Monday, January 16, 2012

DotW #1

Dunce of the Week #1
If you unfamilar with "Dunce of the Week", please read my post explaining what DotW is and why I chose "dunce".

Please forgive me for the formatting of the code.  I'm still trying to figure out how to get code to be formatted correctly on Blogger.

I want to thank reddit user caballist for his feedback on this item and for teaching me a couple things.  I have incorporated much of his feedback when I updated this post.
Unsafe Usage of Iterators

Q1) The following function (modified from its original version) was flagged by CppCheck as using iterators in an unsafe manner. Can you identify what the problem with the code is?
void ErrorMgr::Clear()
{ 
    /* Clear only the clearable errors and alarms */
    std::set<AppError>::iterator it;
    {
        mutexLock autoLock(m_mutexActiveAlarms);
        for (it = m_setOfActiveAlarms.begin(); it != m_setOfActiveAlarms.end(); it++)
        {
            if (it->GetClearable())
            {
                m_setOfActiveAlarms.erase(it);
            }
        }
    }
    {
        mutexLock autoLock(m_mutexActiveErrors);
        for (it = m_setOfActiveErrors.begin(); it != m_setOfActiveErrors.end(); it++)
        {
            if (it->GetClearable())
            {
                m_setOfActiveErrors.erase(it);
            }
        }
    }
}
The important part of the definition for AppError is as follows:
        class AppError


{
    // ...
public:
    bool IsClearable() const;
    // ...
};

Q2) How can the code be fixed to use iterators in a safe manner.

Q3) Let us assume that the there is a need other places in our product to remove elements from sets based on the value stored in the sets. What can we do to help us from repeating the same mistake while (hopefully) at the same time making the code easier to read?



Answers

A1) The call to erase removes the iterator from the set. The iterator no longer points to any valid item – especially not one in the set.   (The iterator has been “invalidated” to use the term of the C++ standards committee.)   To then increment the iterator (via the last term in the for loop statement) will result in undefined behavior because the iterator is not valid.   The iterator may accidentally point to the “next” element in the set, but it does not have to.   (I suppose it did this with the STL library we were using with our product or the code never would have passed our tests.)

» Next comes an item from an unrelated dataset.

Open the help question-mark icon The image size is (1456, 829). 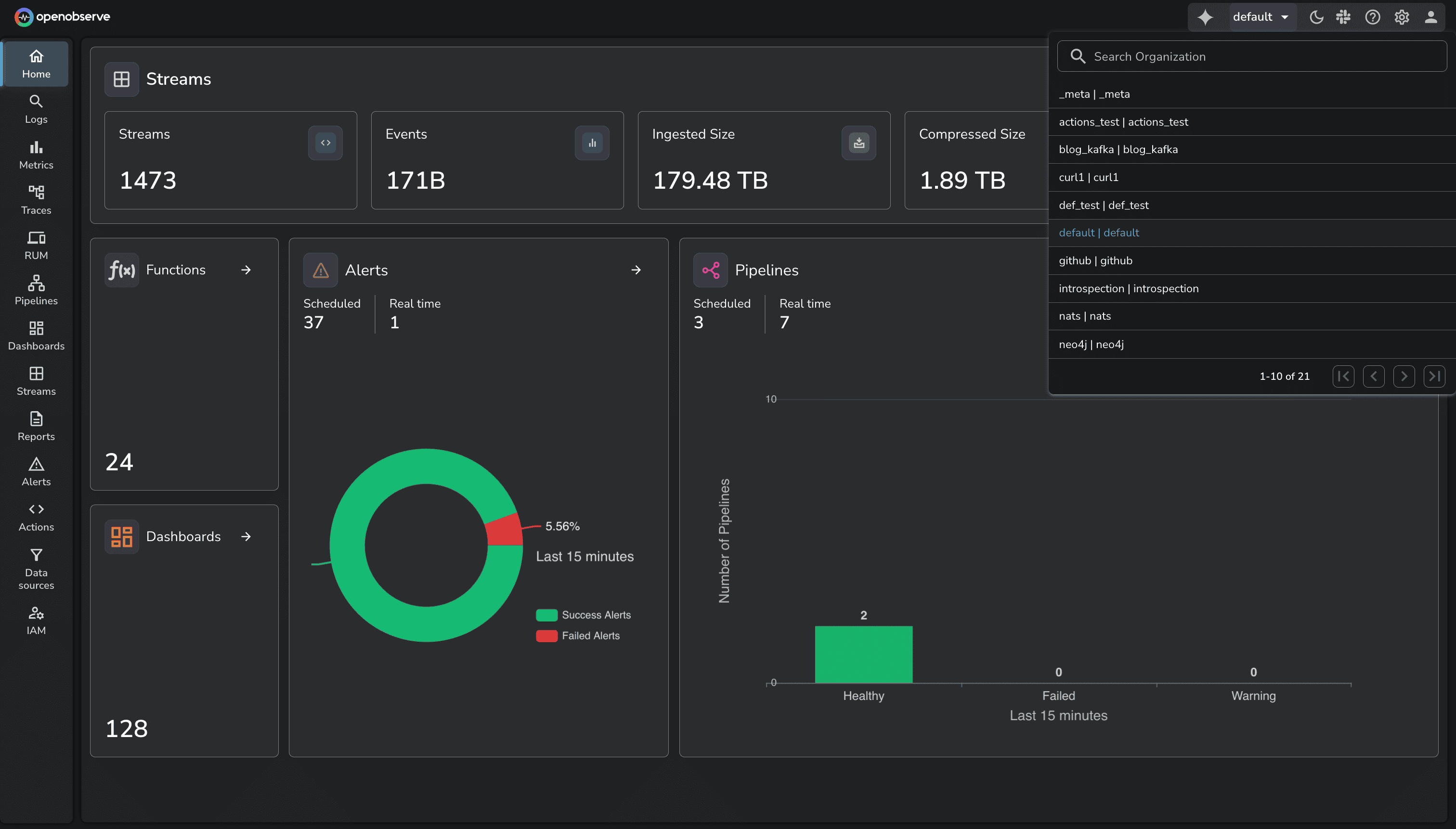1372,16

A2) There are two simple ways to fixing the problem (each block has a different solution):





void ErrorMgr::Clear()
{
    // Clear only the clearable errors and alarms
    std::set<AppError>::iterator it, itEnd;
    // std::erase returns the next valid iterator in the set

    {   
        mutexLock autoLock(m_mutexActiveAlarms);
        it = m_setOfActiveAlarms.begin();
        itEnd = m_setOfActiveAlarms.end();
        while (it != itEnd)
        {
            if (it->IsClearable())
            {
                it = m_setOfActiveAlarms.erase(it);
            }
            else
            {
                ++it;
            }


}
    }
    /* Use a temporary iterator (testIt) to store the old value of the loop iterator.
       Increment the loop iterator, then perform erase operations on the temporary
       iterator if necessary. */
    {
        mutexLock autoLock(m_mutexActiveErrors);
        std::set<AppError>::iterator testIt;


it = m_setOfActiveErrors.begin();
itEnd = m_setOfActiveErrors.end();
while (it != itEnd)
        {
            testIt = it;
            ++it;
            if (testIt->IsClearable())
            {
                m_setOfActiveErrors.erase(testIt);
            }
        }
    }
}

It is my opinion that the second strategy is preferable because:
  • it avoids the post-increment operator which I am trying to discourage our team from using (especially in iterators where it can lead to a performance hit).
  • there is no else clause in the second strategy which in my opinion makes the logic of the algorithm easier to follow.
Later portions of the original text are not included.